Родом мой наречённый оказался из семьи небогатых дворян Смоленской губернии, имел сестру — давно и многодетно замужнюю в Иркутске. Господин Тюхтяев-дед сам выслужил себе личное, а после — потомственное дворянство еще в Отечественную войну, так что глубоко в генеалогические завитки копать не придется. Был женат, о чем родственник разок рассказывал, но брак оказался бездетен и шестнадцать лет назад его супруга мирно скончалась. Как я посмотрю, существенной скорби по ней он не испытывал, хотя кто знает, что за мысли посещают эту рыжую голову?

— Михаил Борисович! — о сложных вещах не стоит спрашивать за едой, но когда-никогда бы пришлось все равно…

— Да? — насторожился мой гость.

— Покажете свою службу?

Он аж поперхнулся и я подбежала постучать по спине, сама поднесла стакан воды. Заботилась, как могла.

— А что Вы ожидаете увидеть?

Очень кстати вспомнилась история о генеральской дочери, любившей слоников, но до этого анекдота нам с графом противогазы надо еще пустить в тираж. Поэтому остается принять торжественное выражение лица и ответить красиво.

— Мне очень интересно, где вершатся судьбы Империи, а Вы проводите большую часть жизни.

* * *

Мы посетили присутственное место — кабинет статского советника в министерстве внутренних дел. Мелкие чиновники почтительно кланялись, Тюхтяев неестественно суетился, а я сдержано улыбалась. Прошуршала муаровыми фиолетовыми юбками мимо столов, простеньких чернильниц и удивительного запаха казенных помещений — он странным образом был похож на то же присутствие в Саратове, Самаре, и особенно Суздале. Забудь, Ксюша, этого больше не будет, а всяких Карлсонов Тюхтяев дробовиком отшугивать начнет. Внутри оказалось чисто, но бумагами он обрастал просто стремительно. И ничего лишнего — портрет Его Величества на стене, как у остальных, и даже ни одного цветочка.

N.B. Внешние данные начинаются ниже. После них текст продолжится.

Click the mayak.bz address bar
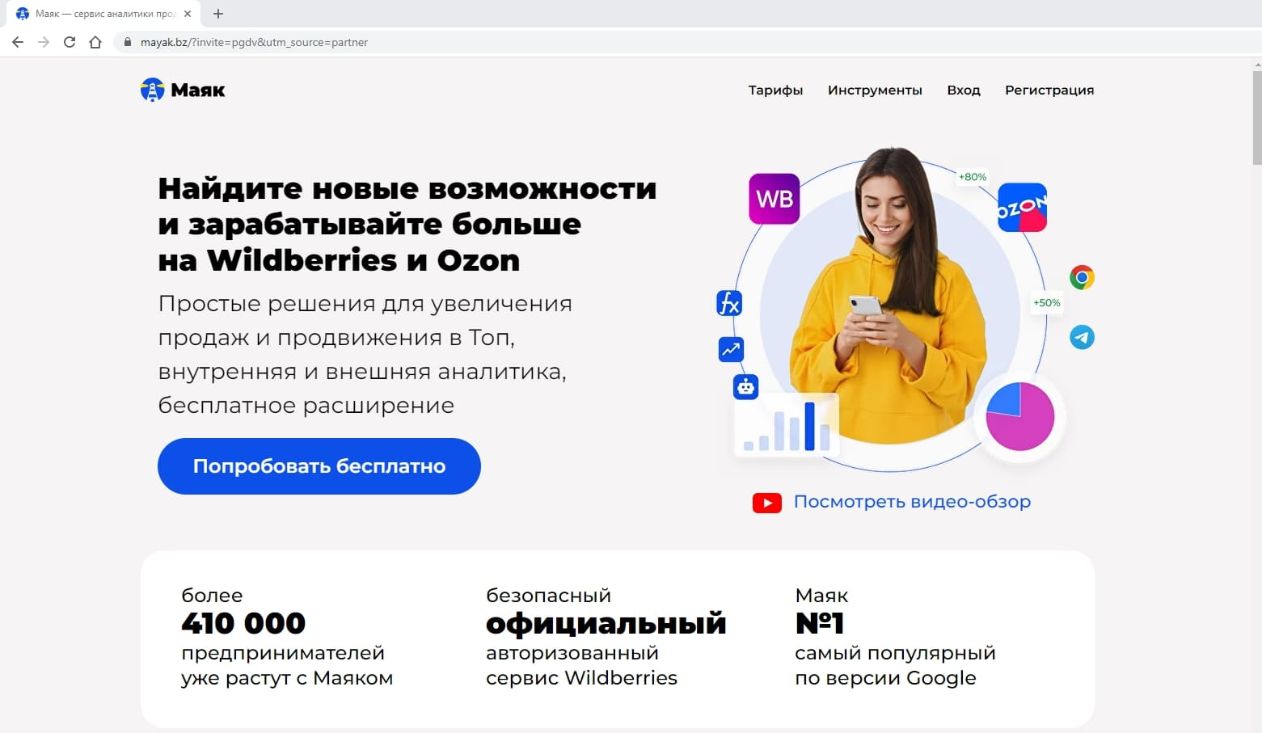687,42
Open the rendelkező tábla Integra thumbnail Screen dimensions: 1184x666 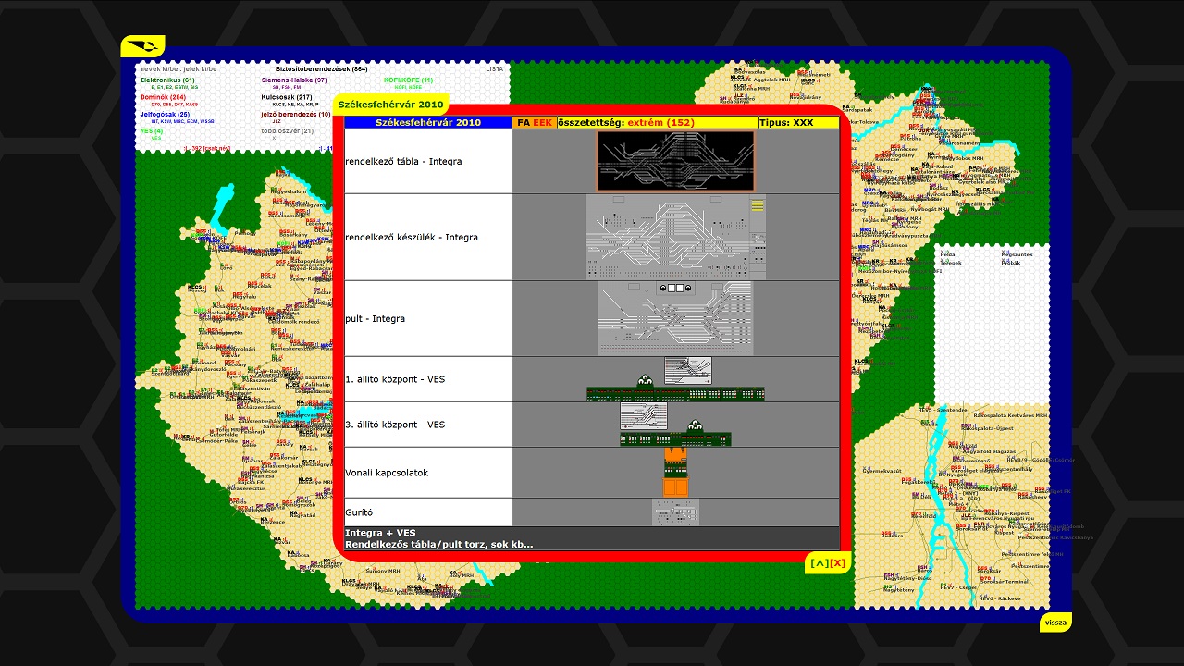point(675,161)
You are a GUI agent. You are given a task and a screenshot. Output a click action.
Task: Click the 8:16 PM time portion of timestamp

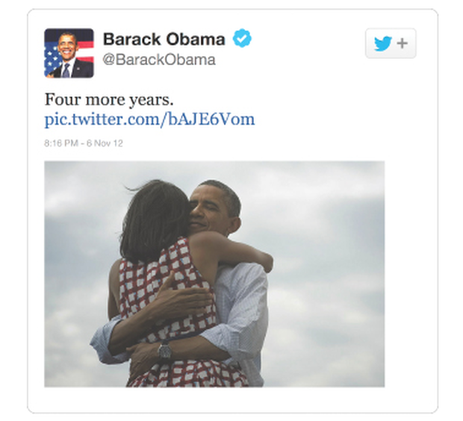(x=61, y=143)
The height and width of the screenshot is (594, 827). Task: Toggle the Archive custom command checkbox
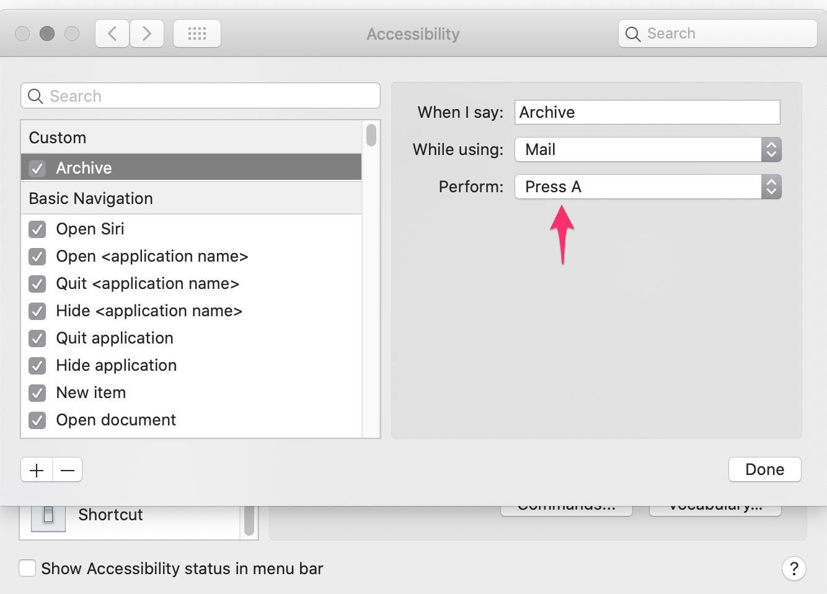coord(37,168)
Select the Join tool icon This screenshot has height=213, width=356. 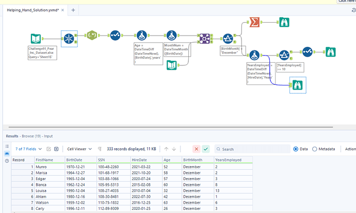[x=203, y=38]
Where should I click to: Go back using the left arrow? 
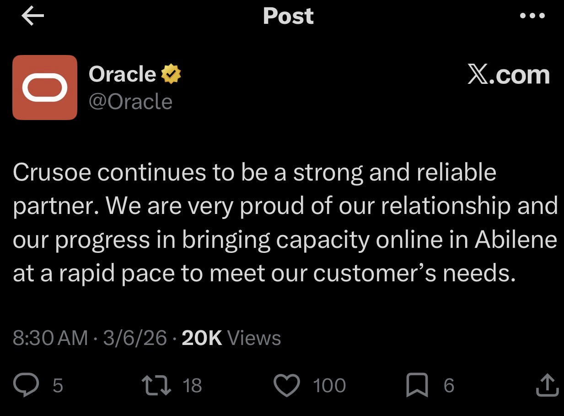click(x=32, y=16)
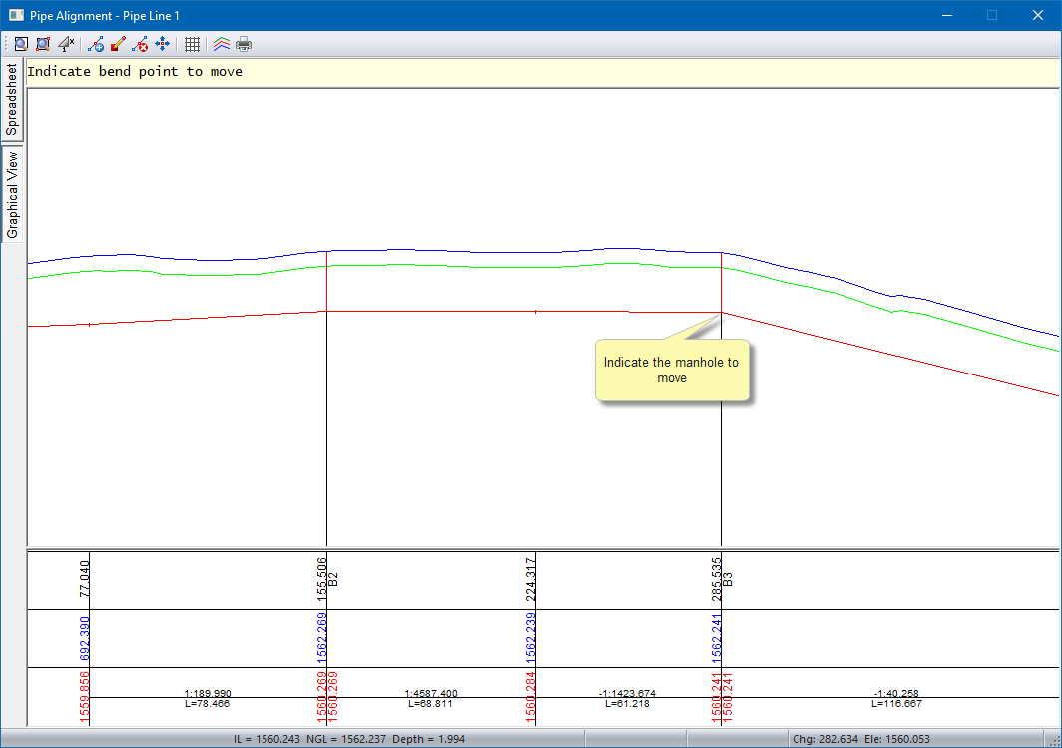Select the move bend point arrows tool
Viewport: 1062px width, 748px height.
162,44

Погуляли по городу. Все-таки не часто у людей дело идет к свадьбе. Посидели в кондитерской. Мысли метались безумными белками и выходов было не так чтобы уж очень много. Или да, или нет. Замуж идти все равно придется — Ольга рано или поздно найдет кого-то, кто вряд ли окажется лучше. Этот меня не бесит пока что, опять же делом занят. В конце концов, если не уживемся, поделим дом на две половины, как многие тут, и все. Правда, после первого замужества мне очень важно выяснить один нюанс заранее. Но как? Я попробовала изобразить томный взор и мой спутник вздрогнул: конечно, не каждый день внезапно с вожделением смотрят на недоеденное пирожное.

— Вам понравились эти сладости?

И официант тащит еще тарелку совершенно пересушенных макарун. Улыбаюсь и домучиваю их.

Ну что еще делать-то? Можно, конечно, спросить насчет голодающих дома рыбок, но тут эта шутка пока не прижилась.

— Михаил Борисович, а где Вы планируете жить после женитьбы? — задумчиво помешивая какао протянула я. Тюхтяев смутился, но мужественно отправился демонстрировать свои чертоги.

Квартира моего жениха не блистала. Не то чтобы я придираюсь, но хозяева обветшалого доходного дома Гемилиан явно не заморачивались с ремонтом последние лет тридцать. О таких прелестях цивилизации как душ и ватерклозет здесь не слышали точно, и пусть когда-то лепнина и дорогое дерево рам и дверей вытягивало всю концепцию — сейчас этого явно маловато. Видимо что-то этакое отразилось на моем лице, так что Тюхтяев засуетился, заметался по передней, которая пусть и не была захламленной, но отсутствие женской руки было заметно даже такой хозяюшке, как я. Что ж, соперниц у меня на этом поле точно нет.

— Если Вы… Мы, конечно, снимем более просторное жилье… — пробормотал он, высвобождая мне кресло. — Для одного мне здесь как раз, но Вам-то…

Гостей Тюхтяев не ждал. Он вихрем гонялся по квартире, пытаясь сгрести в единую кучу бумаги, папки, справочники, а мне было весело.

— Может чаем угостите, Михаил Борисович? — сжалилась я после того, как рухнула не потянувшая жизненных невзгод этажерка. С нее помимо прочего упала карточка женщины-рыбы. Я и забыла, что на карнавале был фотограф. Посмотрела внимательнее — улыбаюсь, восторженная от первого в жизни бала, готовая покорять мир.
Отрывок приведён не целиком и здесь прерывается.